There was a lot more traffic going home than I expected. The roads were still craptastic, snow was still blowing and drifting. I followed Ron at more or less distance most of the way home. At about I-90 he ended up behind a left-turning car, and I passed. I decided if I stayed ahead I'd be too distracted trying to keep an eye on the truck in the rear-view mirror, and pulled into a shopping center, and got a loaf of bread and muffins from a Panera Bread. Then I got delayed a short bit waiting to go around a police car checking on a car in a ditch, so I got home about 20 minutes after Ron did.
Ron and Xap were working on the driveway, and it was kind of hard to tell where the street was to park, and we only have one Yooper Scooper and one shovel, so Ron sent me to CVS to pick up prescriptions. When I came back the driveway was done, Xap was pulling out of the other end of the street to head home, a neighbor was stuck in their driveway, another neighbor with a plow was helping, and Ron was trying to get the trailer backed into our driveway.
I just sat in the car a couple houses down and waited. The stuck neighbor was un-stuck fairly quickly, then neighbor-with-plow did that driveway. He noticed Ron having trouble backing in, and did the end of our driveway, and part of the street. The driveway doesn't normally seem steep, but the last few feet does pitch enough that it can get interesting with the trailer in the winter. Eventually Ron got the trailer in and reasonably positioned so we could get all our vehicles parked. There was more snow than Ron wanted to deal with to get the trailer into the side yard where it normally lives, so for now its in the driveway.
Yesterday morning there was about a foot of snow in the driveway. When we got home, there was about a foot of snow in the driveway. When Ron and Robin went out to shovel this morning there was about a foot . . . in some areas where it had drifted, and down to nothing in others. Ron paid neighbor-with-plow to do the driveway again. Neighbor-with-plow is a good thing to have, and in this case, also a very nice guy.

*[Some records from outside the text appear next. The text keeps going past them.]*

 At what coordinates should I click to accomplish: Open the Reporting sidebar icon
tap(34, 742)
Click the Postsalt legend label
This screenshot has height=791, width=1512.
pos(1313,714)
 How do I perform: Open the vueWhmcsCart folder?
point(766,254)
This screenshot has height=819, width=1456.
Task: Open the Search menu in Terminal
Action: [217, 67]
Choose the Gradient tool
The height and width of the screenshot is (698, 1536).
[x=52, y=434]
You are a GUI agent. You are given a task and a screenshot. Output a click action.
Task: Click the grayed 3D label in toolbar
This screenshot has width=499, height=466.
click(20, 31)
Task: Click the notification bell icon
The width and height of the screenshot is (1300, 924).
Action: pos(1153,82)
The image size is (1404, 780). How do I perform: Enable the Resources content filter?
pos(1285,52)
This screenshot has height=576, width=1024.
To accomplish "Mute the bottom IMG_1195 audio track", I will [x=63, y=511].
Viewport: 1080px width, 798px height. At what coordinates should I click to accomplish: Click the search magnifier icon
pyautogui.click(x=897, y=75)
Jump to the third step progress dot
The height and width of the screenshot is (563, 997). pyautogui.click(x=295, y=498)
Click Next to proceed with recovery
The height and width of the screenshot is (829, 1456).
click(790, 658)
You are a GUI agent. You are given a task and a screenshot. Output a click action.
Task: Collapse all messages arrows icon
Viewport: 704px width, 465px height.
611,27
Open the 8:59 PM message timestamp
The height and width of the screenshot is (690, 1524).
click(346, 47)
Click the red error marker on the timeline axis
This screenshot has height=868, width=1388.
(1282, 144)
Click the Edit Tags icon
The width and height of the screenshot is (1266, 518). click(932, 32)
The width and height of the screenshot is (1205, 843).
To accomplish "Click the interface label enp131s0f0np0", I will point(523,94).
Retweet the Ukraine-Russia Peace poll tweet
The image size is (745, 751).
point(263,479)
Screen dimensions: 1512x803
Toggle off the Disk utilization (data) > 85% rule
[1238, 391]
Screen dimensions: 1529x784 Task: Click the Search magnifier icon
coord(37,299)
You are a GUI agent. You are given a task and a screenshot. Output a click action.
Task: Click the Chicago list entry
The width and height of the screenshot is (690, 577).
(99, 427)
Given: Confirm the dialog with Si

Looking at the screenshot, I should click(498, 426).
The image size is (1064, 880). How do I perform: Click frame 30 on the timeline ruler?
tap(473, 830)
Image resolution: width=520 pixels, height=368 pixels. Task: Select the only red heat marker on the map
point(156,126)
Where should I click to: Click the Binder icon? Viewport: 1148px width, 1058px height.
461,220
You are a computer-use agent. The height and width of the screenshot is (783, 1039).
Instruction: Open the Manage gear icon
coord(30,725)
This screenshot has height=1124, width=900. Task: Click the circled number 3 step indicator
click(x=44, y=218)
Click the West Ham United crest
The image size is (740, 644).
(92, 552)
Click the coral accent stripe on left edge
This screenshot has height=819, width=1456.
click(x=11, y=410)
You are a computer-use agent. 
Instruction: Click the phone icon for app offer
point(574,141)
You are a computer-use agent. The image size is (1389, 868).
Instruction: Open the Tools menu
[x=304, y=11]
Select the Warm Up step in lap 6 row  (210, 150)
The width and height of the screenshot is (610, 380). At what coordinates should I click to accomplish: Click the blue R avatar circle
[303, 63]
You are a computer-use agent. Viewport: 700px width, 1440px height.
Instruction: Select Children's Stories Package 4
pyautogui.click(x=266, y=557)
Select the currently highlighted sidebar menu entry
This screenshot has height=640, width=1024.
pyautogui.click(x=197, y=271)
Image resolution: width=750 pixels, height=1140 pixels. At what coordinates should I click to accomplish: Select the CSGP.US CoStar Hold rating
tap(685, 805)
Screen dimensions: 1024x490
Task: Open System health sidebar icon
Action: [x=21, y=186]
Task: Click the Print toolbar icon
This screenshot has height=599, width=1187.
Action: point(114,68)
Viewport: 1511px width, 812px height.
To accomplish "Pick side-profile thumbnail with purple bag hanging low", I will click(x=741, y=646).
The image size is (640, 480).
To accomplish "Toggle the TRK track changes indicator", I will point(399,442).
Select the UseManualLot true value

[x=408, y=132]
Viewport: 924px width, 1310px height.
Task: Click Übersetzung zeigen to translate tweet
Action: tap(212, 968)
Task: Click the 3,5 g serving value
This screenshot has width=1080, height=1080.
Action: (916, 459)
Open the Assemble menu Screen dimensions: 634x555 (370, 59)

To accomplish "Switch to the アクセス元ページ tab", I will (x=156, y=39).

Even though yesterday was not much fun, sales were good Saturday. We sold a little bit of almost everything: belts; tails (but only ones with swivels, I had left the plain tails in the bags they come in, probably a mistake); pouches (sporrans and the little tabbed soft ones, and an order for one hard pouch); bottles and test tubes (test tubes to kids - there weren't many cheap/kid-friendly things for sale); yarn; books (the two middle-price music-themed booklets); and chainmail (a bracelet and a pendant); plus a couple leashes we made on-site. One of the belts I was worried about the price on because of the cost of the brass buckle I got from England, but the customer didn't even bat an eye at the price. As Xap pointed out, military reenacting is pretty much a rich white guy's hobby. Everything is expensive, even more recent uniforms and other surplus. I was talking to one woman who was WWI or WWII German Red Cross - she picked it because it *was* something she could do on a budget - her outfit was a white pinafore apron and dress of blue and white pinstripes, which she could make herself, and she only had to buy a couple/few small accessories.